ACTIVITY.
Each record must be written out again exactly. Skip any picture it contains.

AVAILABLE DATA.

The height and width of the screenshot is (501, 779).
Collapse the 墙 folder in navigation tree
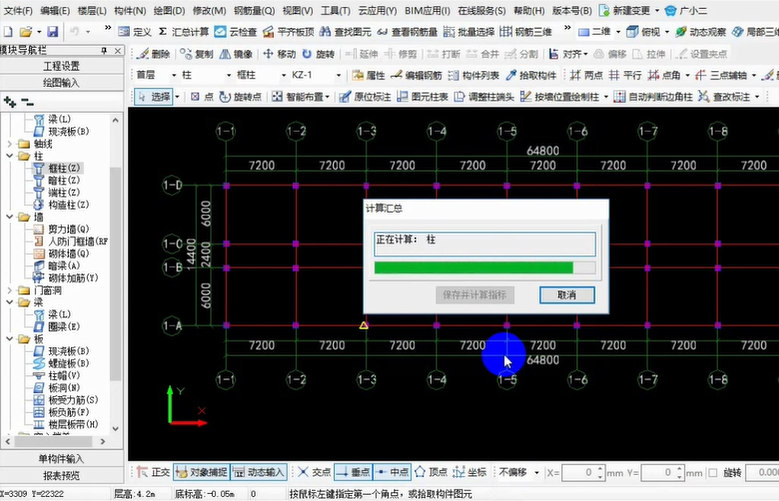(10, 216)
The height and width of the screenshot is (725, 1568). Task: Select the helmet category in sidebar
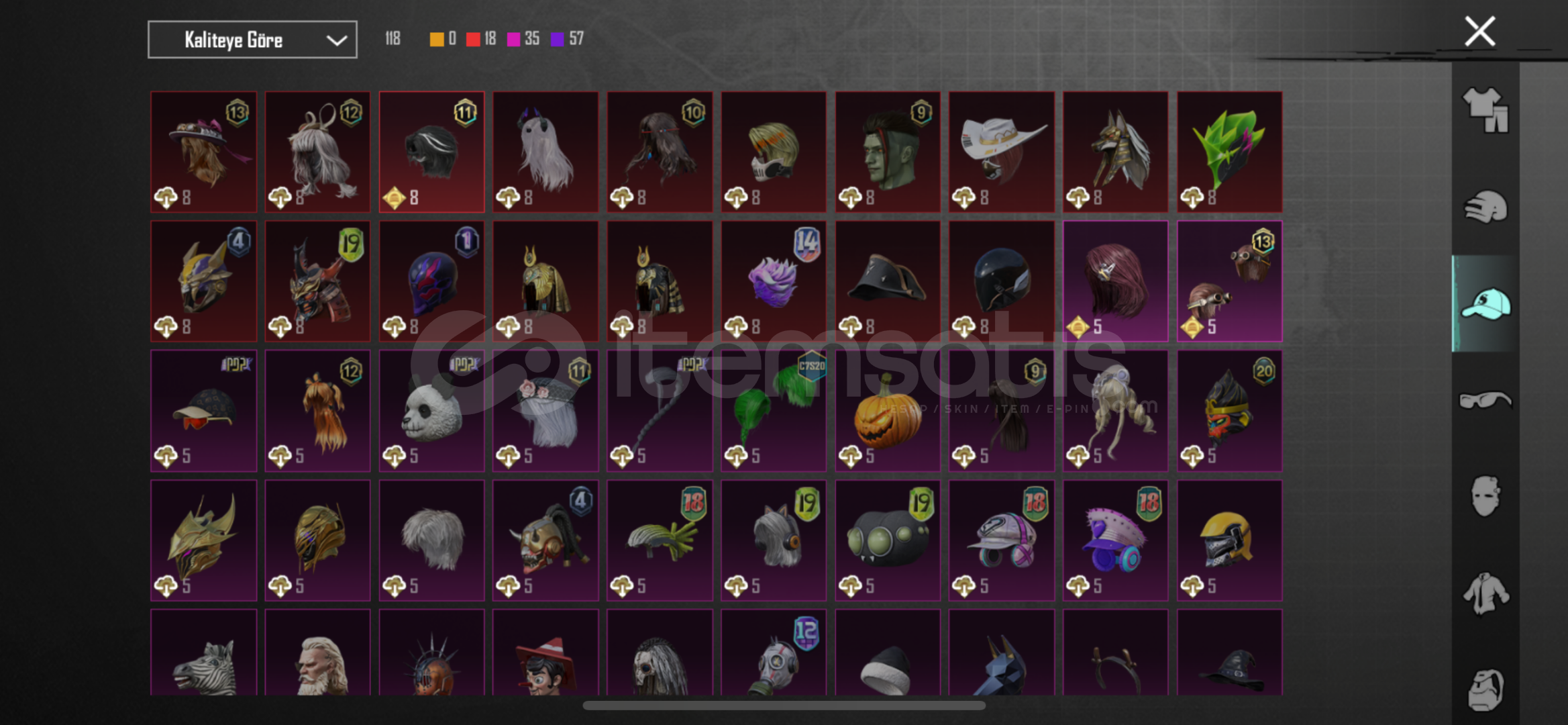1485,206
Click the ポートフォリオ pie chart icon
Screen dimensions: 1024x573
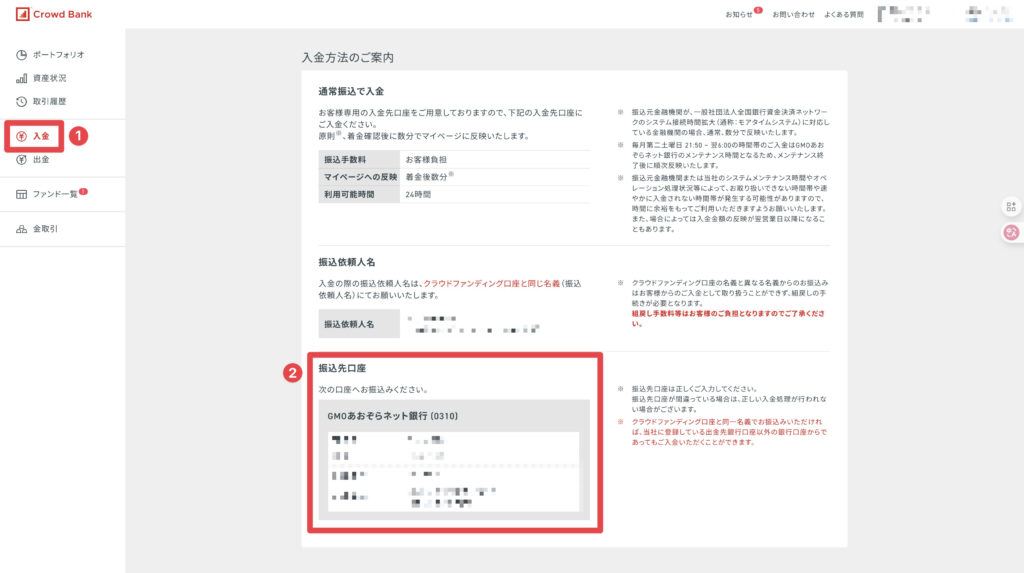(22, 55)
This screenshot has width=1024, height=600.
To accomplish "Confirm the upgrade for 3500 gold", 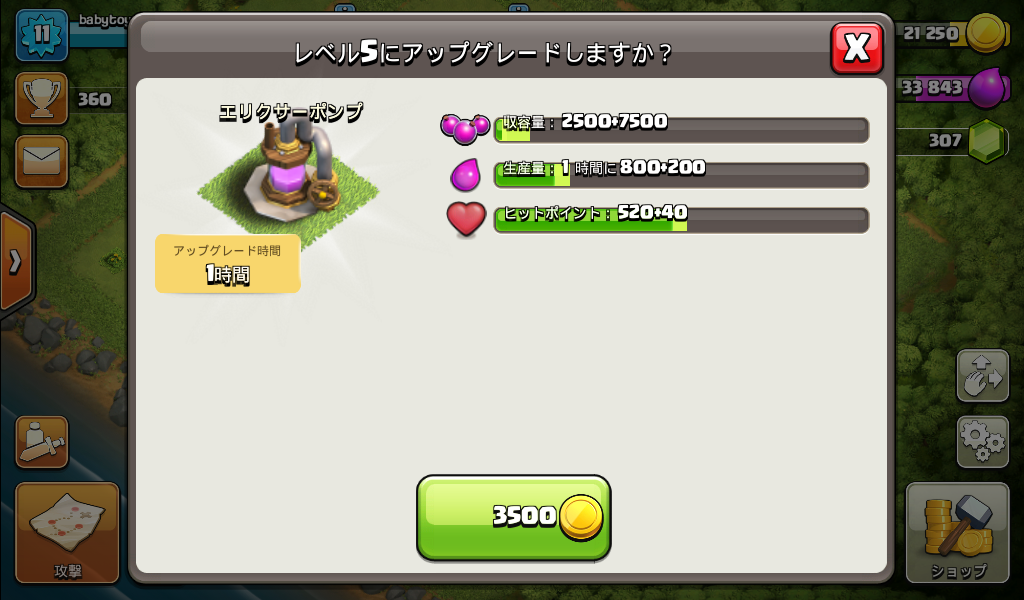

OUTPUT BELOW.
The height and width of the screenshot is (501, 779).
Collapse the 墙 folder in navigation tree
(10, 216)
The height and width of the screenshot is (725, 1568). Task: Select the helmet category in sidebar
1485,206
Click the ポートフォリオ pie chart icon
Screen dimensions: 1024x573
(22, 55)
This screenshot has width=1024, height=600.
To accomplish "Confirm the upgrade for 3500 gold", 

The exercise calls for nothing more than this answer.